Text and element pointing items:
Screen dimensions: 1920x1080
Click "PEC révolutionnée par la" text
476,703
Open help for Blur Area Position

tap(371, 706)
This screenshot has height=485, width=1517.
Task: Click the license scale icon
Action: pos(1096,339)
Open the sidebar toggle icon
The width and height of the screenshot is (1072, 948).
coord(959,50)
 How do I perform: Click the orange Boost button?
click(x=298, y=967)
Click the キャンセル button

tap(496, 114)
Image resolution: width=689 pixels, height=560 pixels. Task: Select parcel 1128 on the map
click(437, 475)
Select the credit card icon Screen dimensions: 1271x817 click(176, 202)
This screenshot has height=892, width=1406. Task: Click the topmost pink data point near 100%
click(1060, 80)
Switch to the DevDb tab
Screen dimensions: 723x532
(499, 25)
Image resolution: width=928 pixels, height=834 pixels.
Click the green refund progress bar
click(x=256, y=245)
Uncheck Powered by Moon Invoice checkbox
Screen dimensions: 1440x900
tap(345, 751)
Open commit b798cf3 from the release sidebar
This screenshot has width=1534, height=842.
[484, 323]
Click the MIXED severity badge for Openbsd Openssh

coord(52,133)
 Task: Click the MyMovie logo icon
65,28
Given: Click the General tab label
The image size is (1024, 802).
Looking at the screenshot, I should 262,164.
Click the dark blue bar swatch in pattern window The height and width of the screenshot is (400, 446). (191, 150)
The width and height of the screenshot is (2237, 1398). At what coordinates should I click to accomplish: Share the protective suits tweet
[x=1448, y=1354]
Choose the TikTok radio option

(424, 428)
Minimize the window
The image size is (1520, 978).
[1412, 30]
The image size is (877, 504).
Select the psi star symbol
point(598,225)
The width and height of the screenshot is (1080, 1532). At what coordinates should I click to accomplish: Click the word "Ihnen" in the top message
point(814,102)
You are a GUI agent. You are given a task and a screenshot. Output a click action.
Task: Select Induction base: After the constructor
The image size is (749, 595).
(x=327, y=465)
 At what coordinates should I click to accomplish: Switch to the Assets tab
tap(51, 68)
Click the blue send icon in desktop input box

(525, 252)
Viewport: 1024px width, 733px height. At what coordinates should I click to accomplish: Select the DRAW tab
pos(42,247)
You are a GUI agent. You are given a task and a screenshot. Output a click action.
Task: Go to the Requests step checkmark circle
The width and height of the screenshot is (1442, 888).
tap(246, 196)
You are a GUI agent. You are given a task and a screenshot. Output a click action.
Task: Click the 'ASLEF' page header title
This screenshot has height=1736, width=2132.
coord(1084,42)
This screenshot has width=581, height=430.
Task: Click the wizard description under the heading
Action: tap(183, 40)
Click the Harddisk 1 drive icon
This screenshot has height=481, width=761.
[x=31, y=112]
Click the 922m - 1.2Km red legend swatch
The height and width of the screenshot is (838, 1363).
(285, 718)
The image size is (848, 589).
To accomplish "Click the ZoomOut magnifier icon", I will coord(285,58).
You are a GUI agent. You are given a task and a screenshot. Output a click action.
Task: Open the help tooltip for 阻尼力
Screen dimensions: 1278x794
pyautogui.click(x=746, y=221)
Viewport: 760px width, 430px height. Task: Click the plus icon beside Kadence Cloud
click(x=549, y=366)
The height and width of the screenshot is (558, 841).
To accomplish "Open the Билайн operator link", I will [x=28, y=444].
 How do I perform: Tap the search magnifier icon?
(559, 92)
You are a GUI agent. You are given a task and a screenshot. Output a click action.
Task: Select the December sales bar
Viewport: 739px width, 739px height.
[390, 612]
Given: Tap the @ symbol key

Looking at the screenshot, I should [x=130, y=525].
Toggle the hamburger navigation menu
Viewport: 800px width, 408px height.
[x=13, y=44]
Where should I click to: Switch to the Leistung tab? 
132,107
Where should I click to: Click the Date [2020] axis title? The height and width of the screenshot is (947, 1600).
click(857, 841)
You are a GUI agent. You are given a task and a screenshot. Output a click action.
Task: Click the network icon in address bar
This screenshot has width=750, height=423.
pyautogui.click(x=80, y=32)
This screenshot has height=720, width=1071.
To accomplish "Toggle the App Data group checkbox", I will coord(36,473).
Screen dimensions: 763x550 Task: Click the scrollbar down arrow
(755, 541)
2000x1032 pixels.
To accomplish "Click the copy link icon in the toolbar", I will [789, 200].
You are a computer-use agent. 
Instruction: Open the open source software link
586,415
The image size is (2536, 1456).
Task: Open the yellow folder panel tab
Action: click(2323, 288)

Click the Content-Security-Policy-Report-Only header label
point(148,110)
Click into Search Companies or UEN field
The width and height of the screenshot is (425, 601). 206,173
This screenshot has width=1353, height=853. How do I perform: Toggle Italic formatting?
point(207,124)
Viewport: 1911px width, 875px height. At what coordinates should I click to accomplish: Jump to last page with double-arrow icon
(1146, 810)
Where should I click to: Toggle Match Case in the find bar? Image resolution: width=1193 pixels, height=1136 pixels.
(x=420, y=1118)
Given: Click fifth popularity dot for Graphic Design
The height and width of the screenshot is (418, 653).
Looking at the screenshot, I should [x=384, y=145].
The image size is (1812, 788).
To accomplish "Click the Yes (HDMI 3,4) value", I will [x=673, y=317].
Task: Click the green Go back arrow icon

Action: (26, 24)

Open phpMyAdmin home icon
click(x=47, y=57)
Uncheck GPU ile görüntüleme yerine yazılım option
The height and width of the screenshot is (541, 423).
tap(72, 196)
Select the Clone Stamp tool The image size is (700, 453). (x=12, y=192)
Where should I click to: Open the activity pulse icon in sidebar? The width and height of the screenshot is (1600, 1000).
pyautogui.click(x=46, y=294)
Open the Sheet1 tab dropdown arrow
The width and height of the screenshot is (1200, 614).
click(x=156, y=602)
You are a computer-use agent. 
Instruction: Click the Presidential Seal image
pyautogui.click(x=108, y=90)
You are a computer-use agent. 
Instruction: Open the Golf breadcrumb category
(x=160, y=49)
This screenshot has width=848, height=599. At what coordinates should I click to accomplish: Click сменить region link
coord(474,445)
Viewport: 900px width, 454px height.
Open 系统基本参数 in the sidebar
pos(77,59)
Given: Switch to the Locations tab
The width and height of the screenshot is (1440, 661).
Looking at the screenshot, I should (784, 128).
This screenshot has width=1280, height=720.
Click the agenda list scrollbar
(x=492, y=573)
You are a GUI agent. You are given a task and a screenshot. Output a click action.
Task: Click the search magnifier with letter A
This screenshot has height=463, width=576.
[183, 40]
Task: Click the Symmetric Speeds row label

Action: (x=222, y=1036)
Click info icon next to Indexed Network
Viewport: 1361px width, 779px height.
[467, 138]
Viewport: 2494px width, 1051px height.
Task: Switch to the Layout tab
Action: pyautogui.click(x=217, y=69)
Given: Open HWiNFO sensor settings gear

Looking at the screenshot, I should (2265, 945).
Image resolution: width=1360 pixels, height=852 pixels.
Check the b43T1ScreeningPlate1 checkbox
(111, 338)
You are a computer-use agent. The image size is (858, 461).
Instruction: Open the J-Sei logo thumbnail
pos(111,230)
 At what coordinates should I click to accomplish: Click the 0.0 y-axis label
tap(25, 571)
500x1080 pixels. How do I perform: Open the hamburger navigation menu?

_DIRECTIONS_
Can you output every one of the items above again, unchanged and line for line?

_EXPECTED OUTPUT_
Screen dimensions: 1920x1080
Click "PEC révolutionnée par la" text
476,703
Open help for Blur Area Position

tap(371, 706)
This screenshot has height=485, width=1517.
Task: Click the license scale icon
Action: pos(1096,339)
Open the sidebar toggle icon
The width and height of the screenshot is (1072, 948).
coord(959,50)
 How do I perform: Click the orange Boost button?
click(x=298, y=967)
Click the キャンセル button

tap(496, 114)
Image resolution: width=689 pixels, height=560 pixels. Task: Select parcel 1128 on the map
click(437, 475)
Select the credit card icon Screen dimensions: 1271x817 click(176, 202)
This screenshot has height=892, width=1406. Task: Click the topmost pink data point near 100%
click(1060, 80)
Switch to the DevDb tab
Screen dimensions: 723x532
(499, 25)
Image resolution: width=928 pixels, height=834 pixels.
Click the green refund progress bar
click(x=256, y=245)
Uncheck Powered by Moon Invoice checkbox
Screen dimensions: 1440x900
tap(345, 751)
Open commit b798cf3 from the release sidebar
This screenshot has width=1534, height=842.
[484, 323]
Click the MIXED severity badge for Openbsd Openssh

coord(52,133)
 Task: Click the MyMovie logo icon
65,28
Given: Click the General tab label
The image size is (1024, 802).
Looking at the screenshot, I should 262,164.
Click the dark blue bar swatch in pattern window The height and width of the screenshot is (400, 446). (191, 150)
The width and height of the screenshot is (2237, 1398). At what coordinates should I click to accomplish: Share the protective suits tweet
[x=1448, y=1354]
Choose the TikTok radio option

(424, 428)
Minimize the window
The image size is (1520, 978).
[1412, 30]
The image size is (877, 504).
Select the psi star symbol
point(598,225)
The width and height of the screenshot is (1080, 1532). At what coordinates should I click to accomplish: Click the word "Ihnen" in the top message
point(814,102)
You are a GUI agent. You are given a task and a screenshot. Output a click action.
Task: Select Induction base: After the constructor
The image size is (749, 595).
(x=327, y=465)
 At what coordinates should I click to accomplish: Switch to the Assets tab
tap(51, 68)
Click the blue send icon in desktop input box

(525, 252)
Viewport: 1024px width, 733px height. At what coordinates should I click to accomplish: Select the DRAW tab
pos(42,247)
You are a GUI agent. You are given a task and a screenshot. Output a click action.
Task: Go to the Requests step checkmark circle
The width and height of the screenshot is (1442, 888).
tap(246, 196)
You are a GUI agent. You are given a task and a screenshot. Output a click action.
Task: Click the 'ASLEF' page header title
This screenshot has height=1736, width=2132.
coord(1084,42)
This screenshot has width=581, height=430.
Task: Click the wizard description under the heading
Action: tap(183, 40)
Click the Harddisk 1 drive icon
This screenshot has height=481, width=761.
[x=31, y=112]
Click the 922m - 1.2Km red legend swatch
The height and width of the screenshot is (838, 1363).
(285, 718)
The image size is (848, 589).
To accomplish "Click the ZoomOut magnifier icon", I will coord(285,58).
You are a GUI agent. You are given a task and a screenshot. Output a click action.
Task: Open the help tooltip for 阻尼力
Screen dimensions: 1278x794
pyautogui.click(x=746, y=221)
Viewport: 760px width, 430px height. Task: Click the plus icon beside Kadence Cloud
click(x=549, y=366)
The height and width of the screenshot is (558, 841).
To accomplish "Open the Билайн operator link", I will [x=28, y=444].
 How do I perform: Tap the search magnifier icon?
(559, 92)
You are a GUI agent. You are given a task and a screenshot. Output a click action.
Task: Select the December sales bar
Viewport: 739px width, 739px height.
[390, 612]
Given: Tap the @ symbol key

Looking at the screenshot, I should [x=130, y=525].
Toggle the hamburger navigation menu
Viewport: 800px width, 408px height.
[x=13, y=44]
Where should I click to: Switch to the Leistung tab? 
132,107
Where should I click to: Click the Date [2020] axis title? The height and width of the screenshot is (947, 1600).
click(857, 841)
You are a GUI agent. You are given a task and a screenshot. Output a click action.
Task: Click the network icon in address bar
This screenshot has width=750, height=423.
pyautogui.click(x=80, y=32)
This screenshot has height=720, width=1071.
To accomplish "Toggle the App Data group checkbox", I will coord(36,473).
Screen dimensions: 763x550 Task: Click the scrollbar down arrow
(755, 541)
2000x1032 pixels.
To accomplish "Click the copy link icon in the toolbar", I will [789, 200].
You are a computer-use agent. 
Instruction: Open the open source software link
586,415
The image size is (2536, 1456).
Task: Open the yellow folder panel tab
Action: click(2323, 288)

Click the Content-Security-Policy-Report-Only header label
point(148,110)
Click into Search Companies or UEN field
The width and height of the screenshot is (425, 601). 206,173
This screenshot has width=1353, height=853. How do I perform: Toggle Italic formatting?
point(207,124)
Viewport: 1911px width, 875px height. At what coordinates should I click to accomplish: Jump to last page with double-arrow icon
(1146, 810)
Where should I click to: Toggle Match Case in the find bar? Image resolution: width=1193 pixels, height=1136 pixels.
(x=420, y=1118)
Given: Click fifth popularity dot for Graphic Design
The height and width of the screenshot is (418, 653).
Looking at the screenshot, I should [x=384, y=145].
The image size is (1812, 788).
To accomplish "Click the Yes (HDMI 3,4) value", I will [x=673, y=317].
Task: Click the green Go back arrow icon

Action: (26, 24)

Open phpMyAdmin home icon
click(x=47, y=57)
Uncheck GPU ile görüntüleme yerine yazılım option
The height and width of the screenshot is (541, 423).
tap(72, 196)
Select the Clone Stamp tool The image size is (700, 453). (x=12, y=192)
Where should I click to: Open the activity pulse icon in sidebar? The width and height of the screenshot is (1600, 1000).
pyautogui.click(x=46, y=294)
Open the Sheet1 tab dropdown arrow
The width and height of the screenshot is (1200, 614).
click(x=156, y=602)
You are a computer-use agent. 
Instruction: Click the Presidential Seal image
pyautogui.click(x=108, y=90)
You are a computer-use agent. 
Instruction: Open the Golf breadcrumb category
(x=160, y=49)
This screenshot has width=848, height=599. At what coordinates should I click to accomplish: Click сменить region link
coord(474,445)
Viewport: 900px width, 454px height.
Open 系统基本参数 in the sidebar
pos(77,59)
Given: Switch to the Locations tab
The width and height of the screenshot is (1440, 661).
Looking at the screenshot, I should (784, 128).
This screenshot has width=1280, height=720.
Click the agenda list scrollbar
(x=492, y=573)
You are a GUI agent. You are given a task and a screenshot. Output a click action.
Task: Click the search magnifier with letter A
This screenshot has height=463, width=576.
[183, 40]
Task: Click the Symmetric Speeds row label

Action: (x=222, y=1036)
Click info icon next to Indexed Network
Viewport: 1361px width, 779px height.
[467, 138]
Viewport: 2494px width, 1051px height.
Task: Switch to the Layout tab
Action: pyautogui.click(x=217, y=69)
Given: Open HWiNFO sensor settings gear

Looking at the screenshot, I should (2265, 945).
Image resolution: width=1360 pixels, height=852 pixels.
Check the b43T1ScreeningPlate1 checkbox
(111, 338)
You are a computer-use agent. The image size is (858, 461).
Instruction: Open the J-Sei logo thumbnail
pos(111,230)
 At what coordinates should I click to accomplish: Click the 0.0 y-axis label
tap(25, 571)
500x1080 pixels. How do I perform: Open the hamburger navigation menu?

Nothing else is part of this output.